Every entry below should be copied exactly, minus the pictures.

++++ Exercise materials

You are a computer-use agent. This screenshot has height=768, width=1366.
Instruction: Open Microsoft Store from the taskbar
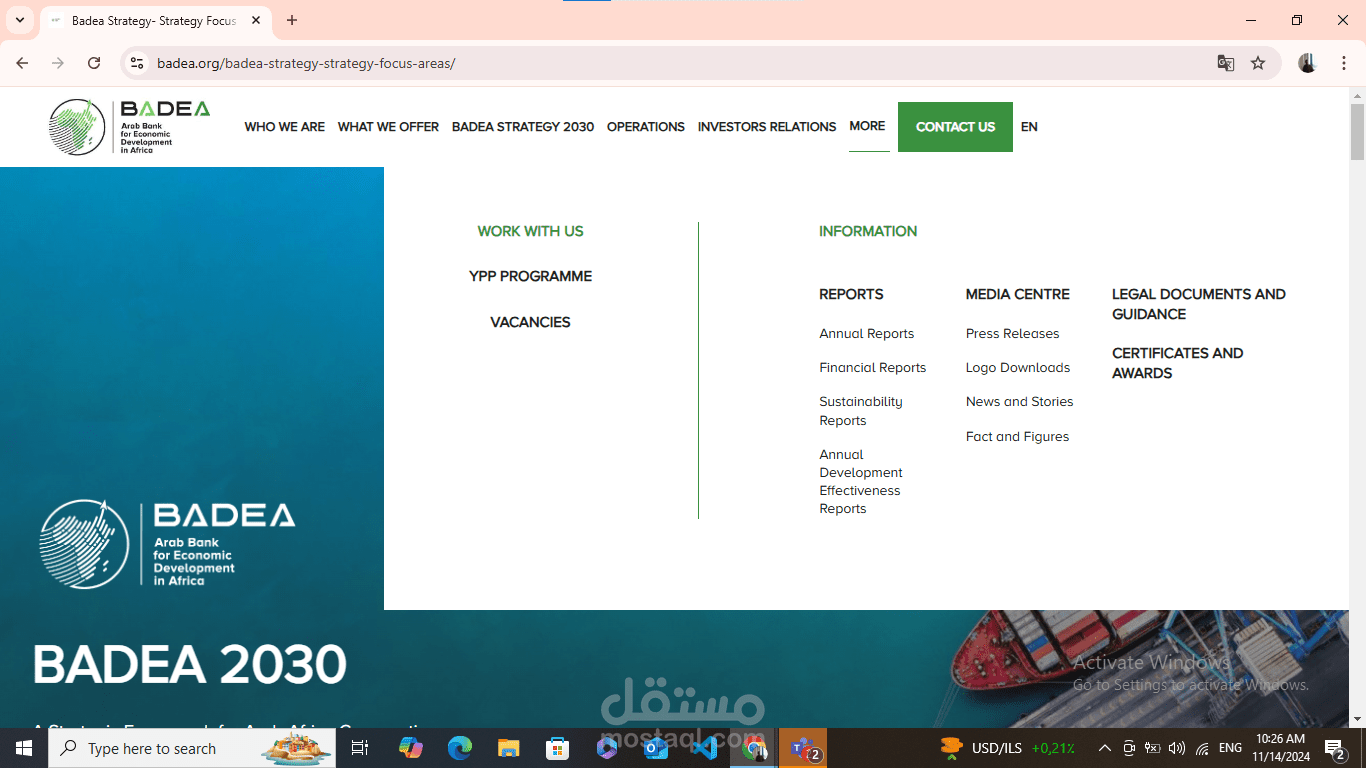558,748
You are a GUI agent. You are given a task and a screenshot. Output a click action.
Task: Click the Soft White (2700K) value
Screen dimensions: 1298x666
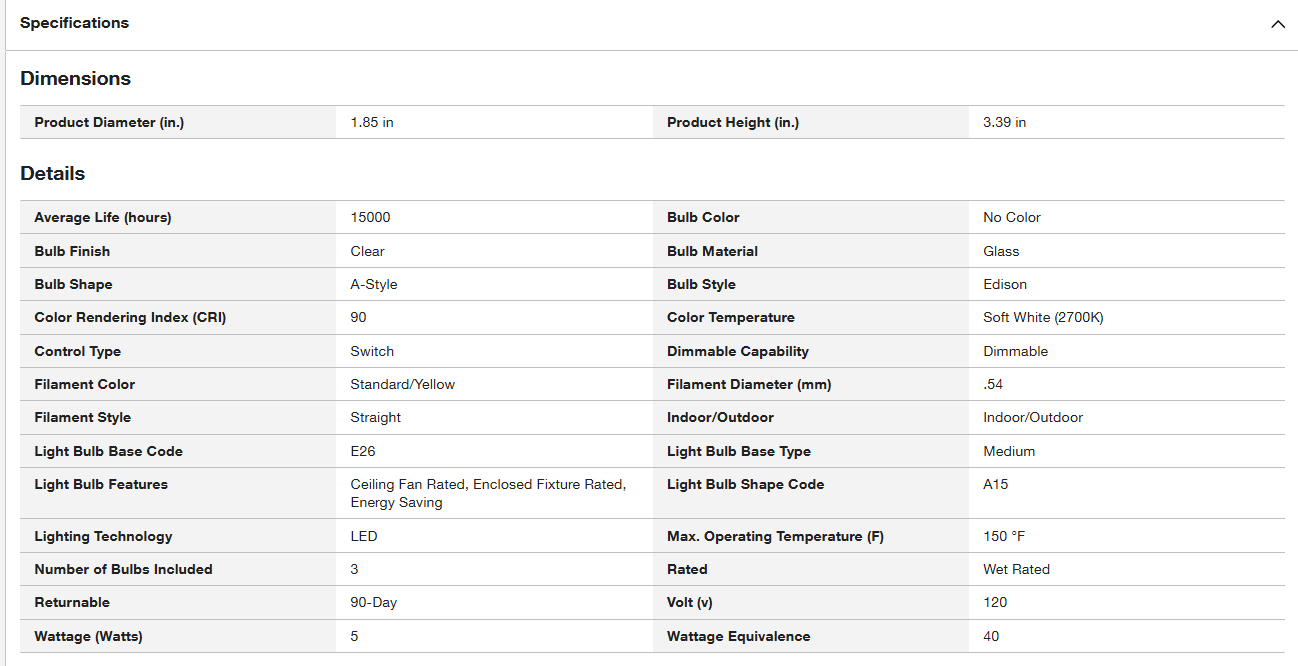1043,317
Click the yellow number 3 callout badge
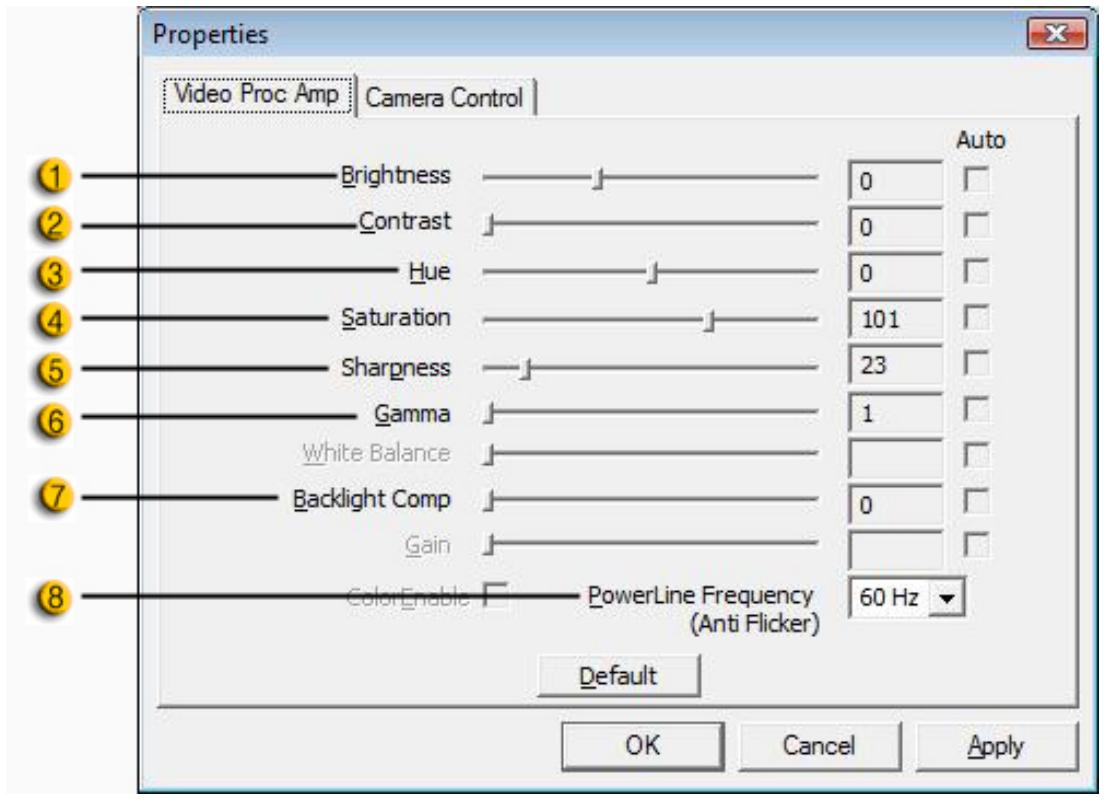The width and height of the screenshot is (1104, 801). click(54, 273)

++++++++

*Your solution*.
You are a computer-use agent. This screenshot has height=768, width=1366.
Instruction: Open Microsoft Store from the taskbar
558,748
You are a GUI agent. You are given a task and a screenshot. Output a click action.
Task: Click the Soft White (2700K) value
Screen dimensions: 1298x666
1043,317
Click the yellow number 3 callout badge
The width and height of the screenshot is (1104, 801). click(54, 273)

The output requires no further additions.